JRNY · Johnson Health Tech

JRNY Explore
the World

Giving JRNY users control over their Explore the World routes, so they can pick up where they left off, track their progress, and know at a glance which routes they've seen in full.

My Role

UX Designer

Status

Shipped ✓

Platform

iOS · Android · Embedded

Tools

Figma · Miro

JRNY Explore the World route detail modal for St. Moritz, a 6 mile loop, showing a Continue This Route option with 25% explored or Start Over, over a blurred workout browse screen.

The Short Version

The Problem

Every time a user selected an Explore the World route, it started from the beginning, meaning some users never saw the full route, no matter how many times they worked out.

My Approach

Designed a resume/restart prompt before workout start, added progress indicators on cards and preview modals, and introduced a completion checkmark for fully-looped routes.

The Outcome

Users can now continue from where they left off, see how much of a route they've explored, and quickly identify which routes they've completed a full loop of.

Always starting
from the beginning

JRNY's Explore the World feature offers recorded routes from around the world: immersive video workouts that match the pace of the user in real time, no matter what cardio machine they're on. It's one of the most loved features in the app.

Each route has a set distance (typically 4 to 12 miles) before the video loops back to the beginning. The problem: every time a user selected a route, it started from the beginning. No memory of where they'd previously stopped. No way to pick up where they left off.

"Some users do shorter workouts and can never get past a certain point in a route, so they never see the rest of it, no matter how many times they work out. They're always stuck in the first few miles."

The result: users felt like they were going in circles, literally. A beloved feature was creating a frustrating, repetitive experience for a significant portion of the user base.

Two touchpoints,
one coherent experience

The solution needed to surface in two places: the workout card in the browse view, and the preview modal before starting. The resume/restart choice lives inside the preview modal itself. Each touchpoint had a different job, but together they tell a coherent story about where the user is in any given route.

Workout Card

  • Show progress along the route
  • Show completion checkmark
  • At-a-glance status while browsing

Preview Modal

  • Show progress + % completed
  • Show completion checkmark
  • Resume or start over: user's choice

JRNY runs on iOS, Android, and embedded screens built into BowFlex cardio equipment. All three surfaces needed to support these changes consistently.

Know where you are
before you tap

The first step was giving users visibility into their route progress while browsing. Both the workout card and the preview modal now show how much of the route the user has completed, so they always know how far they've gotten before deciding what to do next.

Card

Progress shown on the card

A visual progress indicator on the workout card shows how far along the route the user has gotten, visible at a glance while browsing, before tapping into the preview.

Modal

Percentage in the preview modal

The preview modal shows the same progress indicator plus the exact percentage completed, giving users a clear, specific sense of how much of the route they've experienced.

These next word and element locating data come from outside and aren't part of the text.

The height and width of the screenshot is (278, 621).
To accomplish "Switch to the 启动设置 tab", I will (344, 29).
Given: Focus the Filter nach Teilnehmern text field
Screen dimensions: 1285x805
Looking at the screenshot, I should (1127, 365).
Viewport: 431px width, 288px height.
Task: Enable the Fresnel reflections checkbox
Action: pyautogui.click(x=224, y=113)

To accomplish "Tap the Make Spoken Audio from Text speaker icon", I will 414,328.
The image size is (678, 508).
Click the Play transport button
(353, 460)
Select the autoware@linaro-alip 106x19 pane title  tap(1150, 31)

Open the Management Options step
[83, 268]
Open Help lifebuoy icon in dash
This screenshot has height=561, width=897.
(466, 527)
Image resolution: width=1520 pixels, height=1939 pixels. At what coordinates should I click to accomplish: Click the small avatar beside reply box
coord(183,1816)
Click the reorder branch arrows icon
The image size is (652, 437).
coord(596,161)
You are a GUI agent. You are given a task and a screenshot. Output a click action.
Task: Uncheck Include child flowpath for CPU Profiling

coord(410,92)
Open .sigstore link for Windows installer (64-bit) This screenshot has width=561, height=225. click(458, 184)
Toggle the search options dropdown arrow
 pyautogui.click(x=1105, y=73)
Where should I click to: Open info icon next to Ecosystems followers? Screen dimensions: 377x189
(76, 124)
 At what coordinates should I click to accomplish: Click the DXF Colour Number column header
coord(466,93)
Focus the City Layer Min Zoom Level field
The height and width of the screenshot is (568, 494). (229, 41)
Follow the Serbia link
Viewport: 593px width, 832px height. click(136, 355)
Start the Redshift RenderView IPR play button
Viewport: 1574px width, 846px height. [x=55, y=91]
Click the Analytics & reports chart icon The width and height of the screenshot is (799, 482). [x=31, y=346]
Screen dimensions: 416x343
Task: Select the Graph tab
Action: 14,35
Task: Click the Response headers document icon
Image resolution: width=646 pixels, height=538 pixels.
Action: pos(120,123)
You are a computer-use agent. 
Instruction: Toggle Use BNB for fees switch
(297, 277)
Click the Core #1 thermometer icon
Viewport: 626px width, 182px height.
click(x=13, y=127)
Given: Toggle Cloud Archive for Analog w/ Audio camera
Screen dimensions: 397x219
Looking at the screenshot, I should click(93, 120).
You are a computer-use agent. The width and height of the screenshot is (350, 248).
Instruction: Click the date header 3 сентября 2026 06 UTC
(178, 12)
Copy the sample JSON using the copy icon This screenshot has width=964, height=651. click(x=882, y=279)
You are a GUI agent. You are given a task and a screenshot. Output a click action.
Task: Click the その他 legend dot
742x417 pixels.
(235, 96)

JRNY Explore the World browse grid with progress bars along the bottom edge of each route card showing how far the user has explored.

Workout Card

JRNY Australian Beaches route modal showing a Continue (25% explored) option in the Continue This Route prompt.

Preview Modal

Give users the choice
before they start

With progress now visible, the core solution follows naturally: a pre-workout prompt. When a user selects a route they've previously started, they're shown a screen that lets them decide: pick up where they left off, or start from the beginning. Simple, clear, one decision.

This only appears for routes the user has already begun. A fresh route skips the prompt entirely and starts as it always has. No added friction for new routes, only a helpful choice for returning ones.

JRNY St. Moritz route modal without the resume prompt: shows route details, region, country, scenery, and season above a Select button.

No Prompt

JRNY St. Moritz route modal with the new Continue This Route prompt: Continue (25% explored) or Start Over, above a Select button.

With Prompt

A checkmark for
routes seen in full

When a user completes a full loop of a route, seeing every mile from start to finish, both the card and preview modal display a checkmark. A simple, satisfying signal that says: you've seen all of this one.

This gives users a way to quickly scan their route library and see at a glance which routes they've fully explored and which still have new scenery waiting. It turns the browse experience into something closer to a collection: routes to discover, routes you've seen.

JRNY Explore the World cards with a checkmark badge on routes the user has completed a full loop of.

Workout Card

JRNY Explore the World preview modal showing a completed route with a checkmark and completion state.

Preview Modal

Small choices,
big difference in feel

A

User control changes how a feature feelsThe Explore the World feature wasn't broken. Users loved it. But removing a single frustration (always starting over) transformed how it felt to use. Sometimes the best UX work is getting out of the user's way.

B

Progress visibility adds intrinsic motivationShowing how much of a route a user has completed introduces a subtle but real sense of progression. The checkmark in particular adds a satisfying sense of completion that the feature previously lacked entirely.

C

The prompt only appears when it's relevantA key design decision was to only show the resume/restart prompt for routes the user had previously started. New routes are unaffected. This keeps the experience clean for new users while solving the problem for returning ones.